於是,在五月十五日,賽前最後一天上午,結束了球隊訓練之後,弗格森誰也沒告訴,獨自一人去了位於曼徹斯特市郊的一個小酒吧。
這是一個名副其實的小酒吧,連酒保都沒有,只有一個上了年紀、頭髮花白的老闆,就連那幾個顧客也都是老頭子。
看到弗格森,正在喝酒的衆人都揚起酒杯和他打招呼,他們關係很不錯,就好像是經常一起喝酒的老酒友。
“阿列克斯,你來了。”酒吧老闆走過來,朝着裡面努努嘴,“那人已經來了。”
弗格森拿起早就爲他準備好的一杯酒,拍拍老闆的肩膀,就要往裡走。
“阿列克斯……你真的已經做了決定?”酒吧老闆說道,儘管他的聲音不大,但是,正在喝酒的其他人卻都聽到了,他們都看過來,眼神中是期待。
“我的身體越來越不行了。”弗格森搖搖頭,“凱西一直擔心我會倒在場邊。”他指了指自己的胸口,他有心臟病,曾經做過心臟搭橋手術,作爲足球教練這個職業,心臟病是致命的疾病,儘管後來弗格森裝了心臟起搏器,但是,鑑於他年事已高,誰也不知道這個脾氣暴躁、總是全身心投入比賽的老頭子什麼時候會心臟病突發……而這正是他的妻子凱西.侯丁最擔心的事情。
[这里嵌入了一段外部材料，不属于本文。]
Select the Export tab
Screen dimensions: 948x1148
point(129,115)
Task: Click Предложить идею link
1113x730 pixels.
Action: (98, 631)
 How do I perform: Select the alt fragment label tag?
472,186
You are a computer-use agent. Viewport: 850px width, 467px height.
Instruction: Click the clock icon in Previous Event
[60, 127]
“如果我們這個賽季能夠獲得四冠王,還有什麼比這個時候退休更加合適的?”弗格森說道,但是,如果仔細觀察,會觀察到老頭子眼中的不捨和留戀。
聽到弗格森這番話,酒吧裡的這個幾個老酒鬼都不說話了,是啊,還有什麼比身體健康更加重要的,弗格森已經爲曼聯奉獻了一切,現在是該退休的時候了。他們都是曼聯的鐵桿球迷,在弗格森來到曼聯前他們就是曼聯的球迷,可以說是一路見證這個蘇格蘭人來到曼聯,帶領曼聯開創了長達二十多年的一個偉大王朝,他們是曼聯的球迷,更是弗格森的老友。
弗格森端着酒杯,和幾個和他同樣老或者比他還要老的老傢伙打招呼,然後走進了酒吧最裡面的一個小包廂,這是酒吧裡的唯一的包廂,是酒吧特別爲弗格森一直保留的。弗格森來到這個包廂的時候,曼聯總是會有一些大事情發生,曼聯歷史上幾個著名的引援都是在這裡做出決定的。
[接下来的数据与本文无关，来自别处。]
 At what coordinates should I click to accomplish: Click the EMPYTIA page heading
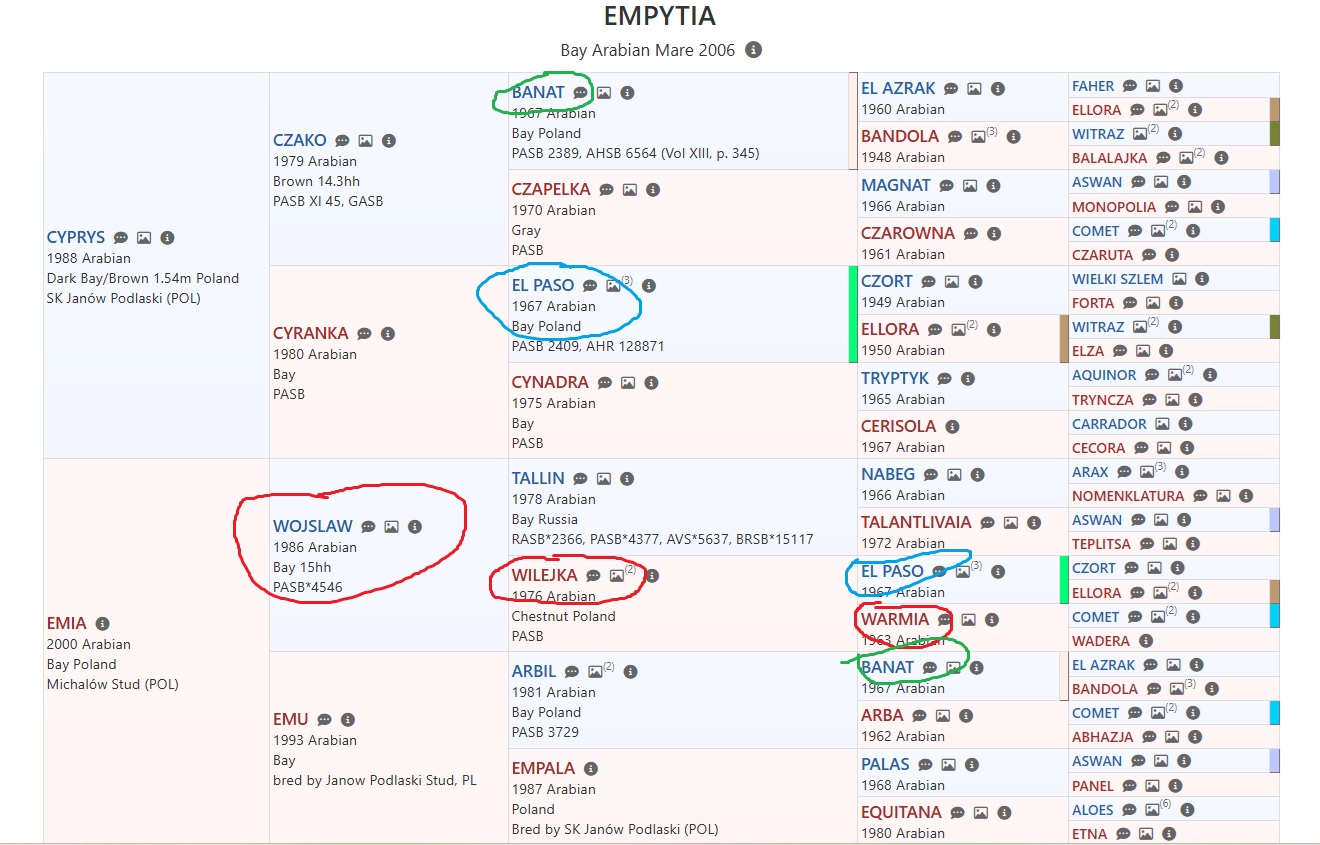click(660, 17)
“嗨,老朋友。”弗格森進來的時候,溫格正在陷入沉思,他就突然過來拍了溫格的肩膀。
“啊!你嚇死我了……”溫格喊道,他是真被嚇到了——瘦削的臉上的皮抖了下。
弗格森嘿嘿乾笑了一聲,爲自己小惡作劇得逞感到驕傲
。似乎只要是看到溫格吃癟就是一件樂事。
“你怎麼現在纔來?不是你打電話邀請我的嗎?居然還遲到了。”溫格指了指腕上的手錶,“弗格森先生,你遲到了三分鐘。”
“你可以叫我阿列克斯,或者是叫我爵士的。”弗格森說道。
“哈,你好,爵士。”溫格聳聳肩,他看透了這個老對頭,總是這麼得瑟。
“說吧,叫我來這裡做什麼?”溫格警覺說道,“我先聲明,無論你看上我的哪一個球員,我的回答都是——休想。”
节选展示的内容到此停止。